Mining Retail E-Commerce:
Lessons from path breaking Case Studie 

Omprakash Chandrakar

 

Introduction

The advent of e-commerce revolutionized every industry. Every aspect of commerce, from sales pitch to final delivery, could be automated and made available 24 hours a day, all over the world. B2B solutions carried this one step further, allowing vertical partnerships and co-branding. Businesses found a new incentive to bring their data into the digital age. And dynamic content allowed the first truly personalized, interactive websites to come into being, all through the magic of e-commerce.

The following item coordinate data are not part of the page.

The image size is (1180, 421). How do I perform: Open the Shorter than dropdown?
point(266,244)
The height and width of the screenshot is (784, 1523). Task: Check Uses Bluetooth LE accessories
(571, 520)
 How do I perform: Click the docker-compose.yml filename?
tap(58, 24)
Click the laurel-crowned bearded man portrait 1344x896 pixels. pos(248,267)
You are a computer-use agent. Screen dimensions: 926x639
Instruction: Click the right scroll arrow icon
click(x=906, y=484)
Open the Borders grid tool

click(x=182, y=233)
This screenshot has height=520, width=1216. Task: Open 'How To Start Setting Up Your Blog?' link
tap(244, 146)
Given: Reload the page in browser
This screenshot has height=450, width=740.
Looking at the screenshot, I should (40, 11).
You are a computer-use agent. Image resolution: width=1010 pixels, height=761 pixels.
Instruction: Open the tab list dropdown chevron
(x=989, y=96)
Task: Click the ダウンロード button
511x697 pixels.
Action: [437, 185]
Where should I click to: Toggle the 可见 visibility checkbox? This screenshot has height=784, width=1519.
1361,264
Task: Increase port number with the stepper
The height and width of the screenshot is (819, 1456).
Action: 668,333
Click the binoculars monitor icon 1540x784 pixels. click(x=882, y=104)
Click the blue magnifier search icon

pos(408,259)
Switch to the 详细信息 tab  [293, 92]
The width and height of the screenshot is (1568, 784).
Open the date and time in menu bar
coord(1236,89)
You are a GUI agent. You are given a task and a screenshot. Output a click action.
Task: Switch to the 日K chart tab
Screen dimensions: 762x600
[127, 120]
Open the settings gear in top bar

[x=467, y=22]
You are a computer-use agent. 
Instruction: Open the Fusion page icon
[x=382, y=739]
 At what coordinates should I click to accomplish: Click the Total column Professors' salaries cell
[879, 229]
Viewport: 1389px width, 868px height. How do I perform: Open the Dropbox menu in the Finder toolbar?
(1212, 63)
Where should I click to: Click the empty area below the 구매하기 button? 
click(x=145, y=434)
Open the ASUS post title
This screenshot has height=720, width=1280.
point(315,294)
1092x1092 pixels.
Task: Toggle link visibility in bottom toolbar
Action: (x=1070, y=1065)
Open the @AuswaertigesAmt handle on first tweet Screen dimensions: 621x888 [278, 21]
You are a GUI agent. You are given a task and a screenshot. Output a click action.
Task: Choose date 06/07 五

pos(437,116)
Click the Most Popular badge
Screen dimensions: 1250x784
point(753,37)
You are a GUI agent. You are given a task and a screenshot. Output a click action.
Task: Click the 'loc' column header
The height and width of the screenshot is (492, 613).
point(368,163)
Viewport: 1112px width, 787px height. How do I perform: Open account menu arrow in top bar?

Meanwhile, away from the digital storefront, data warehouses were springing up in the machine rooms of industry - gargantuan information repositories for the collection of every bit of business trivia. The sources of data were of the old realm of business: point-of-sale terminals, inventory databases, transaction records. Attempts to understand the data, first with statistical tools, later with OLAP systems, met with limited success - until the introduction of Data Mining. Using machine learning algorithms, Data Mining software finds hidden patterns in the data, and uses them to form new rules and predict the future behavior of customers - turning that mountain of data into valuable knowledge and untapped business opportunities.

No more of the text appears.